Katy Fisher, who works for the service, said so many victims seek help and comfort from friends and family, but the opportunity for this is now "very likely to be gone".

There is support out there for everyone affected by domestic abuse. Credit: PA images

With fears that the next few weeks and months could have damaging consequences for those confined with abusive partners, the team in Plymouth is determined to remind people that support is still there.

As a result, they have introduced a 24-hour helpline to help those at risk as much as possible during this unprecedented lockdown period.

Abusive partners aren't going to be going to work, they're not going to be going out like they normally would, so they (those being abused) are not able to make these phone calls. Sometimes we have families that drop the children to school and then get support from a teacher or parent advisor. That's not going to be happening either so they're not going to be able to gain the support that they probably desperately need at this time.

– Katy Fisher, Plymouth Domestic Abuse Service

The service has also raised concerns about the children of abusers who are mostly at home now because schools and nurseries have been shut down.

The service is also worried about the children of abusers, who are now mostly at home too. Credit: PA images

Katy, and her support team in Plymouth, want to remind people that even though they are not operating in their normal way, support is and always will be there for victims.

Yes absolutely, there is support. So just because we're not operating in the way that we normally do, it doesn't mean there are not people there.

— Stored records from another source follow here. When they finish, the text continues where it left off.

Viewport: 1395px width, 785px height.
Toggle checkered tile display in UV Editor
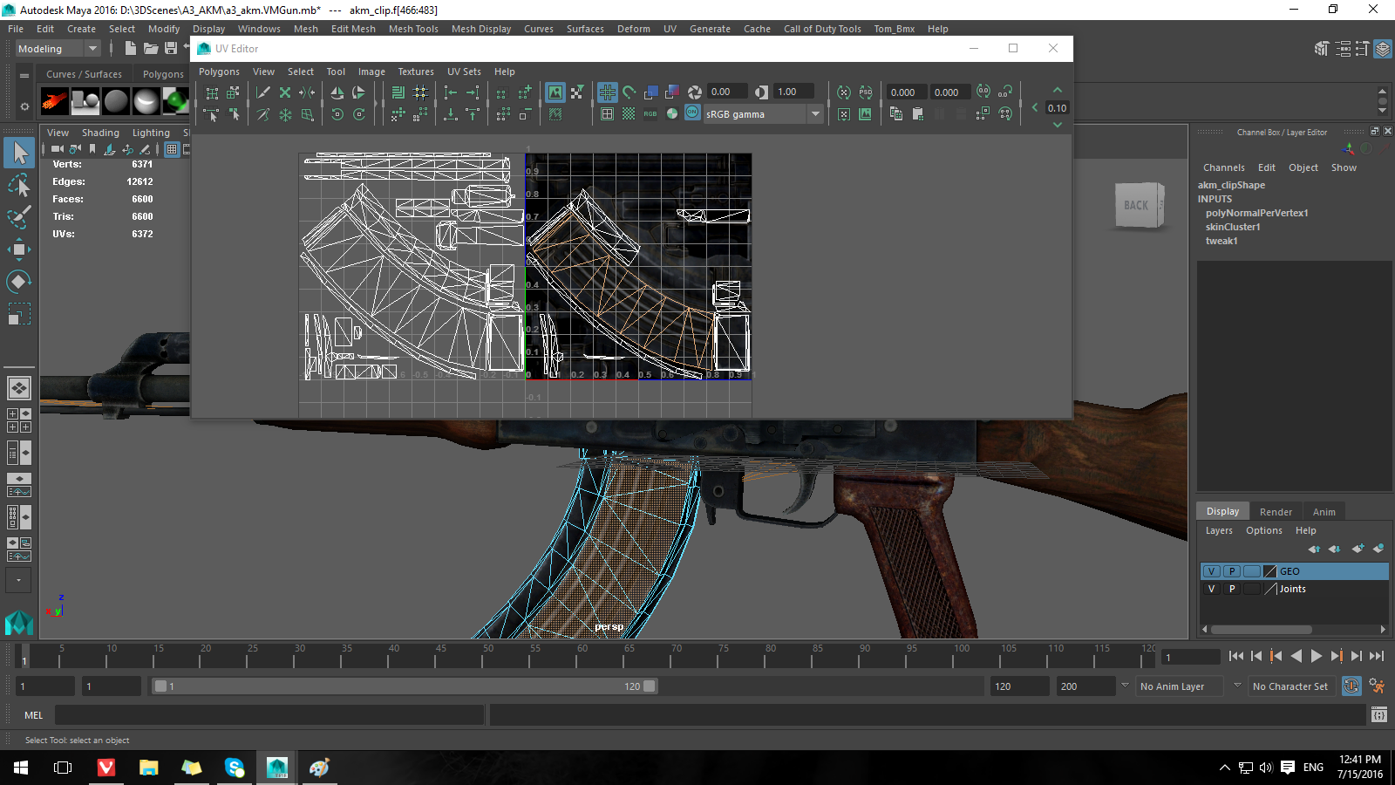point(629,114)
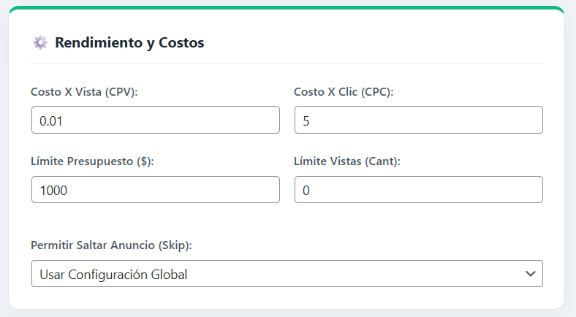Click the 0 value in the views limit field
Screen dimensions: 576x317
click(x=306, y=191)
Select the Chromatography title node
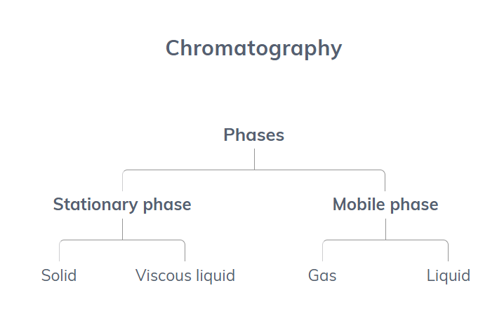The image size is (504, 316). [253, 48]
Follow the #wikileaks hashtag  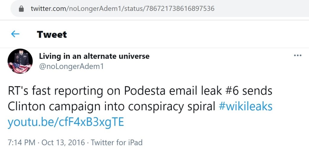coord(245,106)
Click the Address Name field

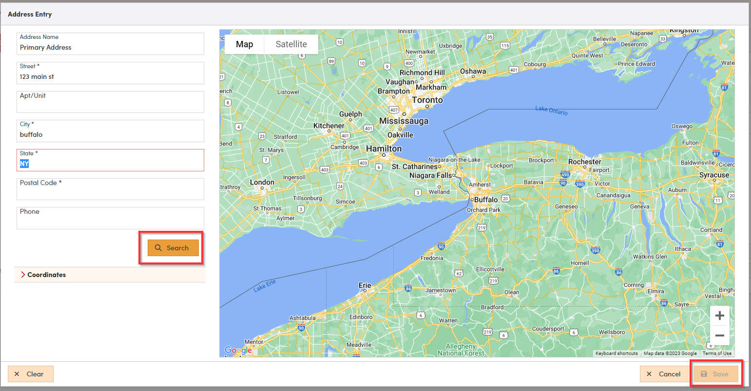tap(110, 48)
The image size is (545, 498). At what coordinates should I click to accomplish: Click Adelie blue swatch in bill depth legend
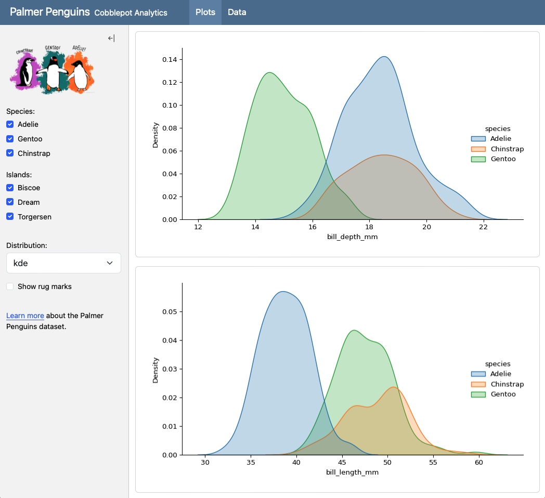478,139
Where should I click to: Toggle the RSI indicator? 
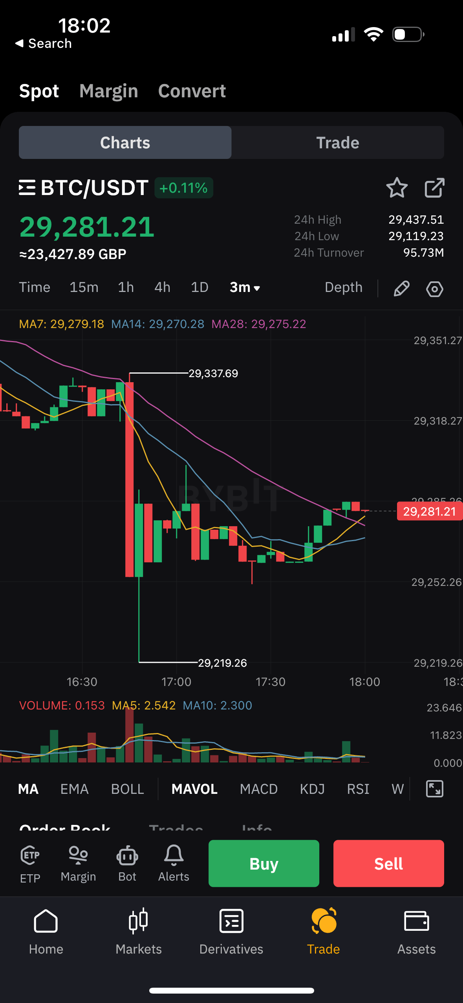358,789
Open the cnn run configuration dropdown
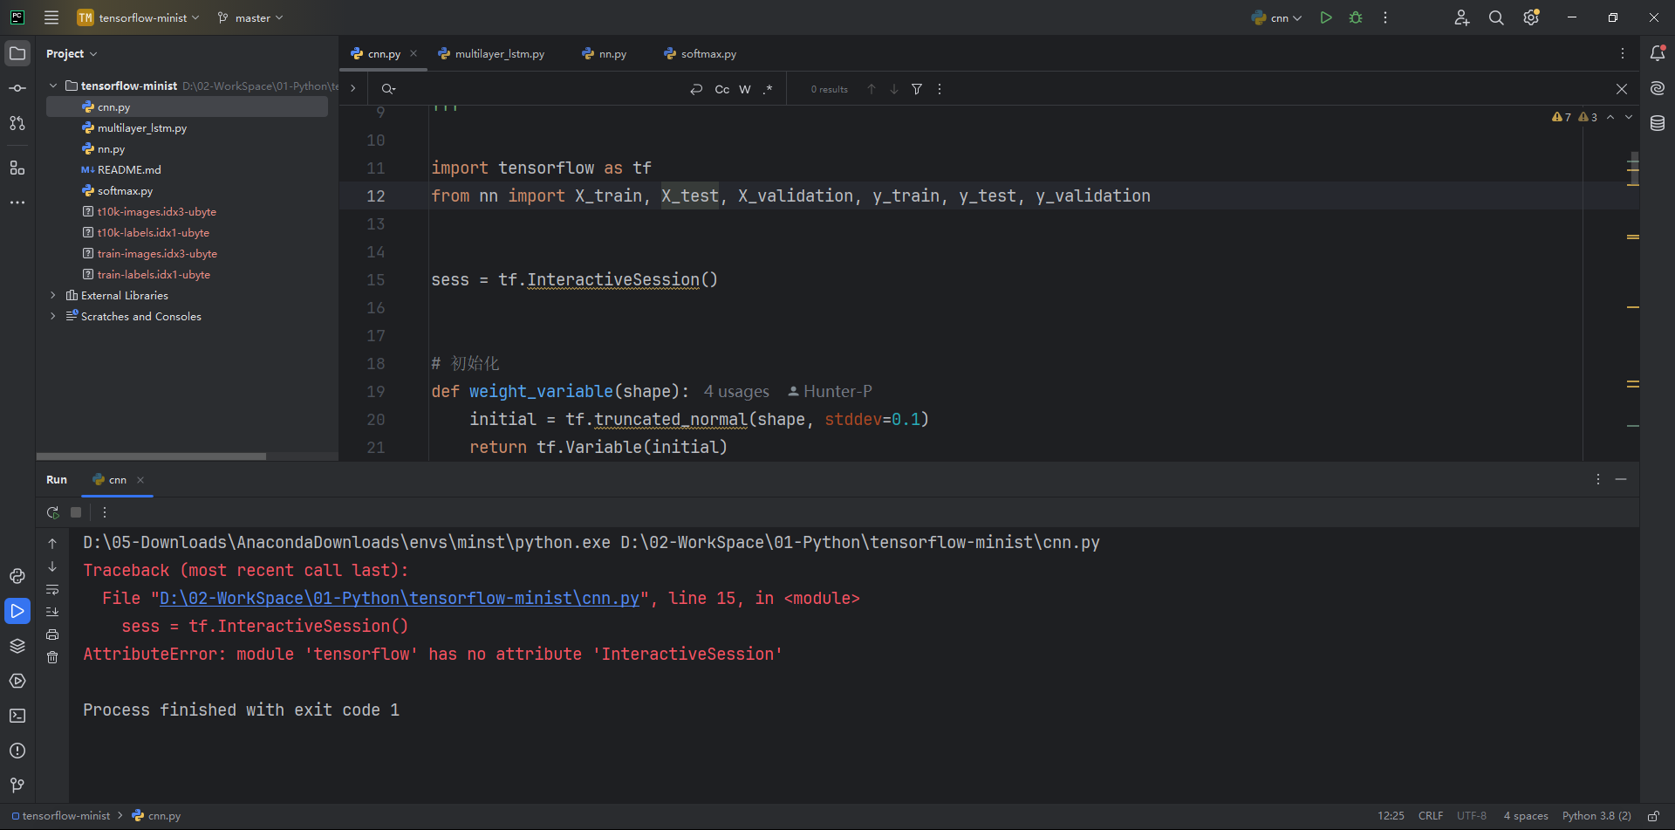 pos(1278,17)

We've introduced a 24-hour helpline so victims of domestic abuse can call us at any time of day.

The theory behind it is that the usual nine to five is not going to be an option for them - so it may be that later in the evening, if they get a window of opportunity that they feel is safe, they can ring us.

– Katy Fisher

The message to victims of abuse is: if you're a woman, man or child living with an abuser - know that support is out there right now, day and night.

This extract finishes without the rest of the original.